Inputs: a symmetric matrix H of size n, a nonzero vector g of length n,
a positive real sigma and an options structure. The code expects H to
be tridiagonal, stored as a sparse matrix.

The main output is a vector y of length n, which should minimize

f(y) = g'*y + (1/2)*y'*H*y + (1/3)*sigma*norm(y)^3.

This is achieved by reducing the problem to a univariate root finding
problem, where the unknown is a scalar lambda. This root is computed
using a Newton method.

Other outputs are iter (the number of Newton iterations completed),
lambda (a real scalar, see below) and status. The latter is 0 if the
target tolerance was reached, 1 if subsequent iterations induce no
significant change, and -1 if the algorithm return because it reached
the maximum number of iterations (see the options structure.)
Non-negative status values are considered successes.
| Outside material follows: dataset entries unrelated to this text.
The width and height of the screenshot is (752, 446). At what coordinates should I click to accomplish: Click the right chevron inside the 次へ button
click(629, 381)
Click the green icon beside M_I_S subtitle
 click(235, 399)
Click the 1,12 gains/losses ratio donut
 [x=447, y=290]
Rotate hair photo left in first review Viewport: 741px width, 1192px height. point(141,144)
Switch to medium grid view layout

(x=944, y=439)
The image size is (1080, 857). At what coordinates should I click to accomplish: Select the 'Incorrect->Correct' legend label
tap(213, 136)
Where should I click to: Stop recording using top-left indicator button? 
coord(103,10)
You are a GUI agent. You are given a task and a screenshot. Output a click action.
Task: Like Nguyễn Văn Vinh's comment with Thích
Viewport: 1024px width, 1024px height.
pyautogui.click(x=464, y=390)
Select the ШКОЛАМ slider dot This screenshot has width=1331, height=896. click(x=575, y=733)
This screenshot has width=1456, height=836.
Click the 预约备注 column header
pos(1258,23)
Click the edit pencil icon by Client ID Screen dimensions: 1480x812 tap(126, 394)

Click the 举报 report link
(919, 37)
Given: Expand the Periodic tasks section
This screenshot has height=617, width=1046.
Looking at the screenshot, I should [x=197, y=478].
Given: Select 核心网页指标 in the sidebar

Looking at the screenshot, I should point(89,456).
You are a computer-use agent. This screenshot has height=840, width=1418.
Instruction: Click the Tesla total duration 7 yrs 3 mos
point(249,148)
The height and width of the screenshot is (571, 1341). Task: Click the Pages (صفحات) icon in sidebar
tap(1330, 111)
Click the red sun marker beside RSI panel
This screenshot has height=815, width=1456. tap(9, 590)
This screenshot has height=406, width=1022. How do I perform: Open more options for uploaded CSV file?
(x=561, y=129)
The options structure must contain the following fields (between
parentheses are some recommended values):
options.verbosity (3): to control how much information this function
prints to the command window. Anything below 6 silences the function.
options.maxiter_newton (100): maximum number of Newton iterations.
options.tol_newton (1e-16): tolerance on the root finding accuracy. See
in code for details.

The code is based on Section 6 in
Cartis, Gould and Toint, "Adaptive cubic regularisation methods for
unconstrained optimization. Part I: motivation, convergence and numerical
results", Mathematical Programming, 2011.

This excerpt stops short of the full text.